J'étais obsédé quand j'étais petit. Je répétais à mes parents : il me faut un professeur d'écriture. Je voulais écrire. Mes frères, eux, avaient un prof de guitare qui leur montrait les accords. Moi je voulais qu'un romancier me montre comment faire un roman, mais ça n'existait pas, prof d'écriture. J'ai donc dû apprendre par moi-même en lisant. Et la seule chose qui était le plus proche finalement de l'écriture, c'était le dessin. C'est ça qui m'a poussé vers le dessin car là, il y avait des professeurs de dessin.

Rapidement, vous avez écrit pour le cinéma et ça a été assez instinctif.
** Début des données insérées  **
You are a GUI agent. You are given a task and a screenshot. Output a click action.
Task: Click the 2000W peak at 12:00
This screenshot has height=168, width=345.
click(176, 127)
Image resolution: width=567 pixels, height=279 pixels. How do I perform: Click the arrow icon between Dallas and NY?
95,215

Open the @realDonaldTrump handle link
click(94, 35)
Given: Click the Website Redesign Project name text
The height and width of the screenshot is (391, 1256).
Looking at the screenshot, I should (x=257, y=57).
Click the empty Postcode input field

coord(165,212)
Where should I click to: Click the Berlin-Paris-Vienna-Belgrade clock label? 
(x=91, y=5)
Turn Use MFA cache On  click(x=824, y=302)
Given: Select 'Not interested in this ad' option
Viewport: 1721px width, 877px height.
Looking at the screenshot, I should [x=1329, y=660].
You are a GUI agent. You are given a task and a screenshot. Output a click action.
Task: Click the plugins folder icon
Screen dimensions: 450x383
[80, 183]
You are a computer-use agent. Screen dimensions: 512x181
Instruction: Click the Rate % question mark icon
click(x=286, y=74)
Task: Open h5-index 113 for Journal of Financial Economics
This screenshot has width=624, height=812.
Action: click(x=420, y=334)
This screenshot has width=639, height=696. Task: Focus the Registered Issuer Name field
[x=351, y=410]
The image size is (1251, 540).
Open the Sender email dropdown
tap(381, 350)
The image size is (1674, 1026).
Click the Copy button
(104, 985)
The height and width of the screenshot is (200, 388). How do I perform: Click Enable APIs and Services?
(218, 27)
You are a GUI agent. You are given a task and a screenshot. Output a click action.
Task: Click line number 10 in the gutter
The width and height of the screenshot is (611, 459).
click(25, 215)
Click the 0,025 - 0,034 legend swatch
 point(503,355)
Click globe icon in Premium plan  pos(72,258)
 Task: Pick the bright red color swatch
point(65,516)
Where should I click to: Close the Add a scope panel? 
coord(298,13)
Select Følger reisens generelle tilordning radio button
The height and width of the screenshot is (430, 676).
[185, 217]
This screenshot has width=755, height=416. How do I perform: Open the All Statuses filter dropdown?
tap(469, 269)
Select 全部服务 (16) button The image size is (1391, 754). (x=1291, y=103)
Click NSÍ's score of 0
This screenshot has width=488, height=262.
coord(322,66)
Le point de départ, c'est le court métrage Synapses en 1981, puis il y aura le film Le passage avec Alain Delon. Qu'a changé ce film dans votre vie ?

Beaucoup de choses parce que je ne pensais pas faire carrière dans le cinéma. L'histoire avait touché Alain Delon et c'est le scénario qui finalement a été mon ticket d'entrée. Mais c'est grâce à lui et à mon frère Francis aussi, qui était coproducteur du Passage que j'ai réussi. Alain Delon est devenu mon mentor. Et alors, le coup le plus incroyable, c'est le succès de ce film parce que Delon lui-même pensait que c'était un film d'auteur qui allait faire trois entrées. On a fait deux millions et demi d'entrées, c'était énorme. Et derrière, ça m'a coûté trois ans de ma vie car, quand on faisait un succès en 1986, on était qualifié de "commercial".

Vous avez évidemment touché aussi en plein cœur Steven Spielberg et George Lucas. C'est vrai qu'ils ont tout de suite craqué pour vous. Ils vous ont demandé effectivement de faire cette série du jeune Indiana Jones. C'est une fierté, ça, justement en tant que Français, d'avoir réussi à travailler avec eux ?

C'est à la fois, bien sûr, une fierté, mais c'est au-delà de la fierté. C'est le sentiment qu'il suffit de changer de continent alors qu'on est exactement la même personne pour que finalement son univers soit apprécié.

"Je n'ai jamais eu le rêve américain. Moi, j'ai le rêve français."

René Manzor

à franceinfo

Et l'aventure avec Spielberg et Lucas, m’a fait me demander : "Mais bon sang, pourquoi pas chez moi ?" "Auprès de mon arbre, je vivais heureux", c'est la fameuse chanson de Brassens. La France, on l'aime quand on la quitte. J'ai toujours envie de revenir auprès de mon arbre. Et d'ailleurs, l'aventure littéraire, c'est ça, c'est le retour au français parce qu'à force de créer en anglais, même si c'est formidable, j'avais un besoin de France.